- 3 years ago
- Wedding: January 1994
First, I’d like to thank the Bee for bee-ing (being) there for me. You’ve helped me when I was planning my elopement. You’ve given me input on my post-elopement party ideas. And I’ve come to think of this site as a ‘wives-club’ since I’ve gotten married.
I could really use some advice on a friendship I’ve had since I was 14 years old and we both met at a very difficult time in one anothers lives. She and I were very close for many years. However, I’ve felt it difficult to relate to her because she has never really grown up. She has been really sheltered by her parents, has never really paid her own bills, doesn’t know about budgeting, grocerie shopping, etc. She is in her 30’s now. And I just can’t relate to her. On top of this, she has a drinking and prescription drug problem, and has been in trouble with the law because of this (even has done some jail time). She recently was award some money due to an insurance claim, and plans to get a boob job (though she still lives at home with her parents, who have taken care of EVERYTHING for her).

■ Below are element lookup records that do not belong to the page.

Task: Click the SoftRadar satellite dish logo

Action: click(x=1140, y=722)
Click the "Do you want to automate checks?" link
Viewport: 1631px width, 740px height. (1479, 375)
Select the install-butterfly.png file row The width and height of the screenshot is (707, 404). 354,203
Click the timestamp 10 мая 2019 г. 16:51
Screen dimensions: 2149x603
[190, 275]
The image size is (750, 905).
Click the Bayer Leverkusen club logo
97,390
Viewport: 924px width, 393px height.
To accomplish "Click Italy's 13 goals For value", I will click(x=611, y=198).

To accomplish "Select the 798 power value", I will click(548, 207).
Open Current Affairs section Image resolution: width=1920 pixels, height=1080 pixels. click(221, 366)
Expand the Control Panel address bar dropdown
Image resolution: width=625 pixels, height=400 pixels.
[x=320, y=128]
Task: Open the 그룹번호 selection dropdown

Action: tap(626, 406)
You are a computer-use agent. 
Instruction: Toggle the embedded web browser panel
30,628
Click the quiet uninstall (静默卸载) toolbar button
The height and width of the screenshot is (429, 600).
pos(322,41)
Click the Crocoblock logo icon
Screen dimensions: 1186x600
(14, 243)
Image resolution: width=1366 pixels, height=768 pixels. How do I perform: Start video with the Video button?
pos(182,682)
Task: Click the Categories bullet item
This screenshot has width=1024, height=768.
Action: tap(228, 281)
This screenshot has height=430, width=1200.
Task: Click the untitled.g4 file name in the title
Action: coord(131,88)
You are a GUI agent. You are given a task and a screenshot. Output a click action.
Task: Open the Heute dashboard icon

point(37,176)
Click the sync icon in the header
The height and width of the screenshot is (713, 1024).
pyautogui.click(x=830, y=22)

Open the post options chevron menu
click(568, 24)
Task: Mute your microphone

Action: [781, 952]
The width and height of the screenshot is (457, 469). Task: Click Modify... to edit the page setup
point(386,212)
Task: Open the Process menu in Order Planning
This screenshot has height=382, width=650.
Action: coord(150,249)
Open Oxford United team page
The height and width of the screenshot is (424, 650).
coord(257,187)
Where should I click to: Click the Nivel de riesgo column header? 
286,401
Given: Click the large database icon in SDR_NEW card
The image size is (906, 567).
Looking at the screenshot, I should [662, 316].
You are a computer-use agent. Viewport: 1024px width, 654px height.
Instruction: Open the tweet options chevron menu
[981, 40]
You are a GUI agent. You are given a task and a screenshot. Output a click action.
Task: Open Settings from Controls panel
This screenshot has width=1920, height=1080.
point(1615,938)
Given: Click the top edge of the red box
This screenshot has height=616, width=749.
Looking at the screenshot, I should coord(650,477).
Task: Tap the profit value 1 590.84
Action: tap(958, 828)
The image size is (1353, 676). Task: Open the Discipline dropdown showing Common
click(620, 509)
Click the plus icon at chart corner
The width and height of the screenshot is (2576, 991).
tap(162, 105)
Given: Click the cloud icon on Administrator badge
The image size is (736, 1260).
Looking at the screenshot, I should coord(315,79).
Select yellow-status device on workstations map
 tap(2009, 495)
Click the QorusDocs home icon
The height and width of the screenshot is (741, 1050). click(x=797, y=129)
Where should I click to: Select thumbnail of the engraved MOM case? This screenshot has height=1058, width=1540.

For a long time I walked around eggshells with her in regards to these issues. Eventually, enough was enough. And I have been honest with her about my feelings. I eel like she does not have the maturity to have an adult conversation about anything really. She is quick to essentially say I am mean for being forward with her (which takes the focus off of her and puts it onto me).
As I have addressed my concerns with her for several years now and nothing has changed. I know I can’t make her change. And it makes me really sad we can’t seem to have a friendship because she just doesn’t seem to be able to get her shit together, and just doesn’t understand where I am coming from. I have a lot of friends, and I don’t seem to have problems with anyone else. Maybe it is because I spend a lot of time around opinionated people who have their lives together?
I just feel like over the years, this friend of mine has become a frenemy. She is very competitive in nature, braggart, etc. It has affected our friendship. And they way she is living her life and her values are almost completely opposite of mine.
Of course she responded by saying something mean to me, saying she was ‘calling me out on my shit’ (my shit being, her being ‘offended’ by something I said. Of which, I think was really a misunderstanding on her part.)
I recently told her ‘I love you like a sister. With that said, I don’t believe we can be friends.’
DidI do the right thing in telling her that is what I am worried about.